[INFORMATION GIVEN — start]

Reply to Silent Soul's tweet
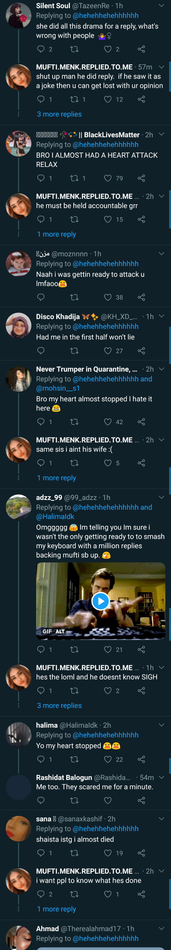 41,49
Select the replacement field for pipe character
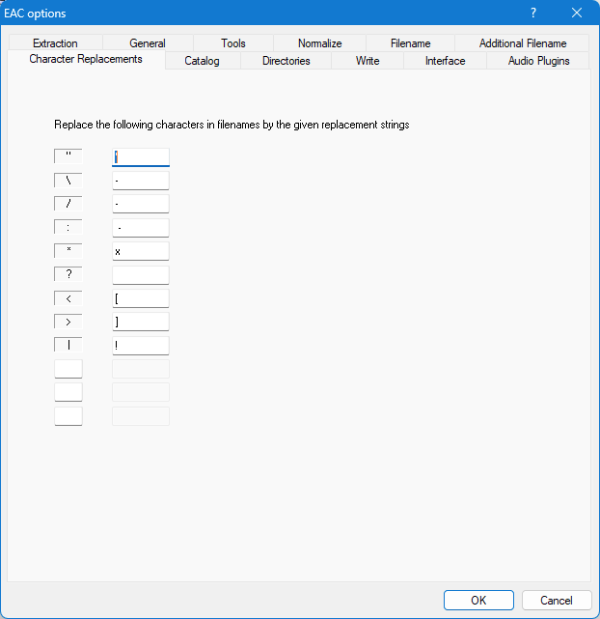600x619 pixels. tap(141, 346)
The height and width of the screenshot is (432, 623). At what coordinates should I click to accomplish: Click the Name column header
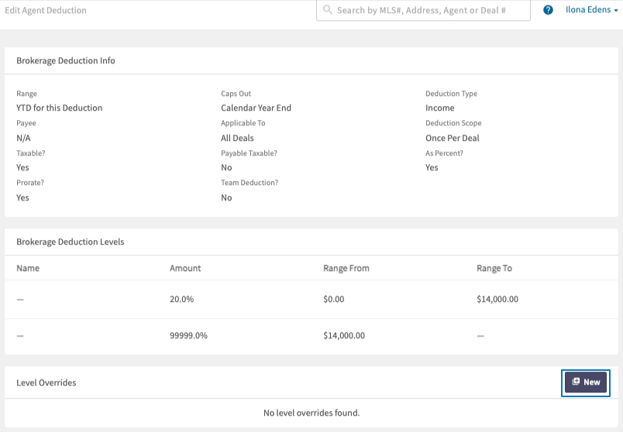coord(28,268)
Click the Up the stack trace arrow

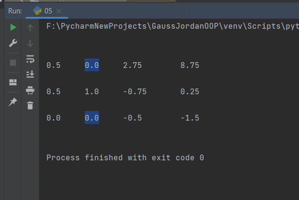pyautogui.click(x=30, y=28)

[INFORMATION GIVEN — finish]

#### [REQUIRED ACTION]
Each entry above is to be given again exactly, and any image in it is to be dropped.

#### [RESULT]
Reply to Silent Soul's tweet
 41,49
Select the replacement field for pipe character
600x619 pixels. tap(141, 346)
The height and width of the screenshot is (432, 623). At what coordinates should I click to accomplish: Click the Name column header
coord(28,268)
Click the Up the stack trace arrow

pyautogui.click(x=30, y=28)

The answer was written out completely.